__Excerpted records__:
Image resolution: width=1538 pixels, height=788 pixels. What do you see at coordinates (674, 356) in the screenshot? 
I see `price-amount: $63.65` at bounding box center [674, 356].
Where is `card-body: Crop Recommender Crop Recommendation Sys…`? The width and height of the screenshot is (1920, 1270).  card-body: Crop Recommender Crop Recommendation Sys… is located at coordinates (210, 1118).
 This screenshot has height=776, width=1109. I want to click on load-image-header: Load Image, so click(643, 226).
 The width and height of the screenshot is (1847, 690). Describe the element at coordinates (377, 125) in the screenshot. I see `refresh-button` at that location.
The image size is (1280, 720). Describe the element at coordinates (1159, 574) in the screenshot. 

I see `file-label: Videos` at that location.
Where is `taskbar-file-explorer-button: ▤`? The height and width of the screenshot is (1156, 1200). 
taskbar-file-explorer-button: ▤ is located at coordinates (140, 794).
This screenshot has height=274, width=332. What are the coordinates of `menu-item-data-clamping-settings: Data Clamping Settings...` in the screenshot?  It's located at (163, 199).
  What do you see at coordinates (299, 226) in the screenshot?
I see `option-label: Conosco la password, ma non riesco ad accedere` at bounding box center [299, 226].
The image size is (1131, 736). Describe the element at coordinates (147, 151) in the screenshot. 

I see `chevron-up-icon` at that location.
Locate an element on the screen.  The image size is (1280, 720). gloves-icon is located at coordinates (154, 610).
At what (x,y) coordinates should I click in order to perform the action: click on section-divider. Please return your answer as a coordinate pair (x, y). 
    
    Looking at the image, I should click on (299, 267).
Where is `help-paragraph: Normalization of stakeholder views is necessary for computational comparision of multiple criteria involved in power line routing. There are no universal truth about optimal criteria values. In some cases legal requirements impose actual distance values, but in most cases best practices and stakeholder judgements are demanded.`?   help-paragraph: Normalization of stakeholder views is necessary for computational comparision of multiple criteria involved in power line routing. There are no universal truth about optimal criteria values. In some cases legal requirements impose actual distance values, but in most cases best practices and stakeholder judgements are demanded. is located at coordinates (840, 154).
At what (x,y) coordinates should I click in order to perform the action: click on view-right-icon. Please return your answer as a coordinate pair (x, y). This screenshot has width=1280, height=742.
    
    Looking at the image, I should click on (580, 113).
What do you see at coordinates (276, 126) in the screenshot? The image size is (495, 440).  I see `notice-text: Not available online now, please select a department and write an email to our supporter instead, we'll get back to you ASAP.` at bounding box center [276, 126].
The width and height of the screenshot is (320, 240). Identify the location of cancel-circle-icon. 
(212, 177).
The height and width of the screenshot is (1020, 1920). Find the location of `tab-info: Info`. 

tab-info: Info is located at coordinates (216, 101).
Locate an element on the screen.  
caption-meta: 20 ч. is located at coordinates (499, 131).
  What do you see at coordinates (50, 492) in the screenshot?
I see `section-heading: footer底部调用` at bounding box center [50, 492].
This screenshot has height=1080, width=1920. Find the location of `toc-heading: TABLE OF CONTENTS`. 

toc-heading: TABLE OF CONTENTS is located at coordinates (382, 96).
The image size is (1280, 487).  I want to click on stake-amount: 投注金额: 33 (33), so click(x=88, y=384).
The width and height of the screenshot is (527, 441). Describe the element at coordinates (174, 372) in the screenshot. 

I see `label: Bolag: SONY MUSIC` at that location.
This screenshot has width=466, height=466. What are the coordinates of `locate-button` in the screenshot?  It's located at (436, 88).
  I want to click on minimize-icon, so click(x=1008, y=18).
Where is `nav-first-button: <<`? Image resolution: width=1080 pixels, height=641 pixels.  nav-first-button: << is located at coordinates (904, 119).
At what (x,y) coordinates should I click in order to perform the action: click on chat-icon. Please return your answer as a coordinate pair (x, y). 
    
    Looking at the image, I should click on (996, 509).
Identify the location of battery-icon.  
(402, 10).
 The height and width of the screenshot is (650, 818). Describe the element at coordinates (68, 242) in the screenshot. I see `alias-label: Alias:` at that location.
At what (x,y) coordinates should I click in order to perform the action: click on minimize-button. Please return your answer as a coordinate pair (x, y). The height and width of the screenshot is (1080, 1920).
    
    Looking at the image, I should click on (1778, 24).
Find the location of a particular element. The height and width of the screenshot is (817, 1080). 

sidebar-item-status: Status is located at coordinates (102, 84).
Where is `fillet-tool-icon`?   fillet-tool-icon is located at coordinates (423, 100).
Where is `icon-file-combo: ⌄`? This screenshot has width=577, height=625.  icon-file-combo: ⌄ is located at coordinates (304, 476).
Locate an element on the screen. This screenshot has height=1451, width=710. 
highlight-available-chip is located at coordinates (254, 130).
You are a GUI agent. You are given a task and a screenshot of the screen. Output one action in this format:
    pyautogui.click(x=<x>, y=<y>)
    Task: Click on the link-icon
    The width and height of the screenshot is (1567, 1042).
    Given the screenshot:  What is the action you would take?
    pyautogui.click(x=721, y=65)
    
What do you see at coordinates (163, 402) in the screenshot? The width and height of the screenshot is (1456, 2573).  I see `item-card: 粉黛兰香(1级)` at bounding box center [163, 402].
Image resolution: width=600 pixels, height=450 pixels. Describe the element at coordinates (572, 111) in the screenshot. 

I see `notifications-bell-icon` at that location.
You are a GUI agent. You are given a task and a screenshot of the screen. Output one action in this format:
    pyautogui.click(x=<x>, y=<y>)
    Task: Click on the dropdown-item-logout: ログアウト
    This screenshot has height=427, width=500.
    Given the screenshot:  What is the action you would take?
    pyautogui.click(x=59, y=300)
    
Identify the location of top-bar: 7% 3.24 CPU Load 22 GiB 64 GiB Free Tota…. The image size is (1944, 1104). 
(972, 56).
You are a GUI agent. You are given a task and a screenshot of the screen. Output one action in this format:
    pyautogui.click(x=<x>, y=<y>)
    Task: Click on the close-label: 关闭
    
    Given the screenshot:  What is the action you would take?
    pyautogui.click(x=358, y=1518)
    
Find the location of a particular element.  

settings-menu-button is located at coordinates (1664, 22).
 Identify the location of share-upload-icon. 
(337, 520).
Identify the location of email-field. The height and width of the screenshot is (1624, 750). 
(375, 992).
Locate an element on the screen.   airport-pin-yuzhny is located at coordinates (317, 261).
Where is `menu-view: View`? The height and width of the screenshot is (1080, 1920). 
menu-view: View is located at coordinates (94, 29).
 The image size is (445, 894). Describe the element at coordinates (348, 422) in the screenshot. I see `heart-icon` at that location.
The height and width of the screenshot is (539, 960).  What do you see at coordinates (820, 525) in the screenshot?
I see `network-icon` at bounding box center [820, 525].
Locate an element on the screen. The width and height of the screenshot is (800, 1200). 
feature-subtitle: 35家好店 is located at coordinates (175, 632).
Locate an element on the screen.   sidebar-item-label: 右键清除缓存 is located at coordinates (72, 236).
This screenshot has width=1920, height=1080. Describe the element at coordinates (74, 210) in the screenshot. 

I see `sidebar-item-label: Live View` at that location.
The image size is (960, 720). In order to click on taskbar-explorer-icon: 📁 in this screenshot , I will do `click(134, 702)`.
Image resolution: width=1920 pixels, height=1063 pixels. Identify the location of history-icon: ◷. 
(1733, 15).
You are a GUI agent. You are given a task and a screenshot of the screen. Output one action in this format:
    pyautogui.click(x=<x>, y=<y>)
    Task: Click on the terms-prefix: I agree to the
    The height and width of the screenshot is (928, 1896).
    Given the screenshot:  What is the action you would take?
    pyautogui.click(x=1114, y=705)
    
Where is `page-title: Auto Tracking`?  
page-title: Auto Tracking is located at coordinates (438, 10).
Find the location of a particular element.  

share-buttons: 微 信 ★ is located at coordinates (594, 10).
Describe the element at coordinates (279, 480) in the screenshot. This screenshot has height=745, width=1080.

__Instructions to follow__: List every line of the records that contains the string "card".

__Answer space__:
Where is `card-body: Crop Recommender Crop Recommendation Sys…`? The width and height of the screenshot is (1920, 1270).  card-body: Crop Recommender Crop Recommendation Sys… is located at coordinates (210, 1118).
What do you see at coordinates (163, 402) in the screenshot? The width and height of the screenshot is (1456, 2573).  I see `item-card: 粉黛兰香(1级)` at bounding box center [163, 402].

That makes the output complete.